ADJUDGED that the determination is confirmed insofar as reviewed, the petition is denied, and the proceeding is dismissed on the merits, with costs.
“ ‘Judicial review of an administrative determination made after a hearing required by law, and at which evidence was taken, is limited to whether that determination is supported by substantial evidence’ ” (Matter of Sherwyn Toppin Mktg. Consultants, Inc. v. New York State Liq. Auth., 103 A.D.3d 648, 651, 958 N.Y.S.2d 794, quoting Matter of Albany Manor, Inc. v. New York State Liq. Auth., 44 A.D.3d 759, 759, 844 N.Y.S.2d 52). Substantial evidence is “such relevant proof as a reasonable mind may accept as adequate to support a conclusion or ultimate fact” ( 300 Gramatan Ave. Assoc. v. State Div. of Human Rights, 45 N.Y.2d 176, 180, 408 N.Y.S.2d 54, 379 N.E.2d 1183). It is “ ‘[m]ore than seeming or imaginary, it is less than a preponderance of the evidence, overwhelming evidence or evidence beyond a reasonable doubt’ ” (Matter of S & S Pub., Inc. v. New York State Liq. Auth., 109 A.D.3d 933, 934, 971 N.Y.S.2d 464, quoting 300 Gramatan Ave. Assoc. v. State Div. of Human Rights, 45 N.Y.2d at 180–181, 408 N.Y.S.2d 54, 379 N.E.2d 1183). “ ‘The standard demands only that a given inference is reasonable and plausible, not necessarily the most probable’ ” (Matter of Sherwyn Toppin Mktg. Consultants, Inc. v. New York State Liq. Auth., 103 A.D.3d at 652, 958 N.Y.S.2d 794, quoting Matter of Ridge Rd. Fire Dist. v. Schiano, 16 N.Y.3d 494, 499, 922 N.Y.S.2d 249, 947 N.E.2d 140). The strict rules of evidence do not apply to administrative proceedings and hearsay evidence is admissible ( see Matter of Culligan's Pub. v. New York State Liq. Auth., 170 A.D.2d 506, 565 N.Y.S.2d 851). Hearsay evidence may constitute substantial evidence if sufficiently relevant and probative and may, under appropriate circumstances, form the sole basis for an agency's determination, unless it is seriously controverted ( see Matter of S & S Pub., Inc. v. New York State Liq. Auth., 109 A.D.3d 933, 971 N.Y.S.2d 464;Matter of JMH, Inc. v. New York State Liq. Auth., 61 A.D.3d 1260, 1261, 877 N.Y.S.2d 737).
Here, contrary to the petitioner's contention, the respondent's determination, sustaining three charges that the petitioner violated Alcoholic Beverage Control Law § 106(6) and State Liquor Authority (9 NYCRR) § 53.1(p) and (q), is supported by substantial evidence ( see Matter of Sherwyn Toppin Mktg.
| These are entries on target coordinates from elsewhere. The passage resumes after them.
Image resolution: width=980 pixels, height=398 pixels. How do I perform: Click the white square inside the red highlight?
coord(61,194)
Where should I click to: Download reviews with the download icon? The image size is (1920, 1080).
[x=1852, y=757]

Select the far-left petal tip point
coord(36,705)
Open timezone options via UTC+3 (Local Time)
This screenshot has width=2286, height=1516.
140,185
Consultants, Inc. v. New York State Liq. Auth., 103 A.D.3d 648, 958 N.Y.S.2d 794;Matter of Confetti, Inc. v. New York State Liq. Auth., 44 A.D.3d 1041, 845 N.Y.S.2d 794;Matter of Go W. Entertainment, Inc. v. New York State Liq. Auth., 54 A.D.3d 609, 863 N.Y.S.2d 670;Matter of Jericho Pub v. New York State Liq. Auth., 4 A.D.3d 228, 772 N.Y.S.2d 66;Hogs & Heifers v. New York State Liq. Auth., 280 A.D.2d 367, 720 N.Y.S.2d 484).The petitioner's testimony at the hearing, consisting of conclusory denials, did not seriously controvert the respondent's showing of substantial evidence in support of the charges.
Further, the penalty imposed by the respondent is not so disproportionate to the offenses as to be shocking to one's sense of fairness ( see Matter of S & S Pub., Inc. v. New York State Liq. Auth., 109 A.D.3d 933, 971 N.Y.S.2d 464). In setting a penalty, consideration of the history and previous record of a licensee and the licensed premises is appropriate ( see Matter of Antolino v. New York State Liq. Auth., 38 A.D.3d 881, 882, 831 N.Y.S.2d 337;Matter of Untitled LLC v. New York State Liq. Auth., 82 A.D.3d 460, 461, 918 N.Y.S.2d 91;Matter of JMH, Inc. v. New York State Liq. Auth., 61 A.D.3d at 1263, 877 N.Y.S.2d 737).
The petitioner's remaining contentions are without merit.